:: MATERIAL SUPPLIED
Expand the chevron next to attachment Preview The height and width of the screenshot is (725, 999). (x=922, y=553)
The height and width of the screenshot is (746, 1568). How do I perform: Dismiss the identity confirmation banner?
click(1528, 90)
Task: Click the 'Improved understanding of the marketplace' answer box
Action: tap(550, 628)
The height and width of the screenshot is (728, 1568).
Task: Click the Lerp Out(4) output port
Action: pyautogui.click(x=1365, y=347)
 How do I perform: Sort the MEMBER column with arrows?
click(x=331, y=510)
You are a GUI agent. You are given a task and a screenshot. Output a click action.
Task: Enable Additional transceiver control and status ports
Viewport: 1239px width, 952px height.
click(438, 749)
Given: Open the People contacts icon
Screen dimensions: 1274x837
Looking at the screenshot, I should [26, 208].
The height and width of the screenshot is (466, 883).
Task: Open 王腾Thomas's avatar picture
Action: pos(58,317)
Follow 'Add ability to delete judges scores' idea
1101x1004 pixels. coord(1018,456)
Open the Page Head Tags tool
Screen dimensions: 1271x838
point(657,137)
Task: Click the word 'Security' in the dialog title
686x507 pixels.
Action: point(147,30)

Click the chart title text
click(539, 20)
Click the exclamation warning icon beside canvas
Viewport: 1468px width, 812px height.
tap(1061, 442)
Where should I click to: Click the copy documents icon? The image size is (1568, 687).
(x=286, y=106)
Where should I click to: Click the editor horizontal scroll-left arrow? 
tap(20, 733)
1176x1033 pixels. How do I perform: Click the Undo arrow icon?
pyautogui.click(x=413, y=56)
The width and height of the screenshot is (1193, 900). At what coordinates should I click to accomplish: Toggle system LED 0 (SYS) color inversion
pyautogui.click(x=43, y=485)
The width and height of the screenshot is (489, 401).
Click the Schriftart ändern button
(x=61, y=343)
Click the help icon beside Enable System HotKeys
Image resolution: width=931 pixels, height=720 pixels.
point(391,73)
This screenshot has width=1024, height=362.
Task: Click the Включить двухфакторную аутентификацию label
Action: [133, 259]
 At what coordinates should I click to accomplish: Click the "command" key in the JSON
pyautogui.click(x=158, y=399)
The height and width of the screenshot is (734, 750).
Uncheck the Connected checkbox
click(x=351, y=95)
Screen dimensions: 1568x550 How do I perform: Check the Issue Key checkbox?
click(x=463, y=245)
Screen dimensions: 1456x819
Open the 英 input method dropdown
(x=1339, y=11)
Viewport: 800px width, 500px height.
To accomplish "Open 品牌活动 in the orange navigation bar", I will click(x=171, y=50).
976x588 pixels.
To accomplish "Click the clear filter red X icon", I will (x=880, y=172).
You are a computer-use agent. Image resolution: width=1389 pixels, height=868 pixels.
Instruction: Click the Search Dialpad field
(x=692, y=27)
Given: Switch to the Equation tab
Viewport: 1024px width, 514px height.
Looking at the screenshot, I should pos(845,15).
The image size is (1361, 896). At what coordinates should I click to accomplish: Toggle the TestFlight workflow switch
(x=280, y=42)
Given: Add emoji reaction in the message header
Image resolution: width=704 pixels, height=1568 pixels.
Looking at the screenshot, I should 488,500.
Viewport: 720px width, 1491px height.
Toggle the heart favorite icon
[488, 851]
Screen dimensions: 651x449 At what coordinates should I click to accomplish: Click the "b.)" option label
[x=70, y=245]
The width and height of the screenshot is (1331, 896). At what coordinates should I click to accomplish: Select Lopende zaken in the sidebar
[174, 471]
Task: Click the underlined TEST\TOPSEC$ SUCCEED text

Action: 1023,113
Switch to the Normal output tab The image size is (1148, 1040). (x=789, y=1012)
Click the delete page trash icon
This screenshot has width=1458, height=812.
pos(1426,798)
::::
→ TASK REQUIREMENTS:
Copy out the lines between the one holding "Follow 'Add ability" and the one holding "tap(20, 733)", inclusive, with no changes.

→ SOLUTION BELOW:
Follow 'Add ability to delete judges scores' idea
1101x1004 pixels. coord(1018,456)
Open the Page Head Tags tool
Screen dimensions: 1271x838
point(657,137)
Task: Click the word 'Security' in the dialog title
686x507 pixels.
Action: point(147,30)

Click the chart title text
click(539, 20)
Click the exclamation warning icon beside canvas
Viewport: 1468px width, 812px height.
tap(1061, 442)
Where should I click to: Click the copy documents icon? The image size is (1568, 687).
(x=286, y=106)
Where should I click to: Click the editor horizontal scroll-left arrow? 
tap(20, 733)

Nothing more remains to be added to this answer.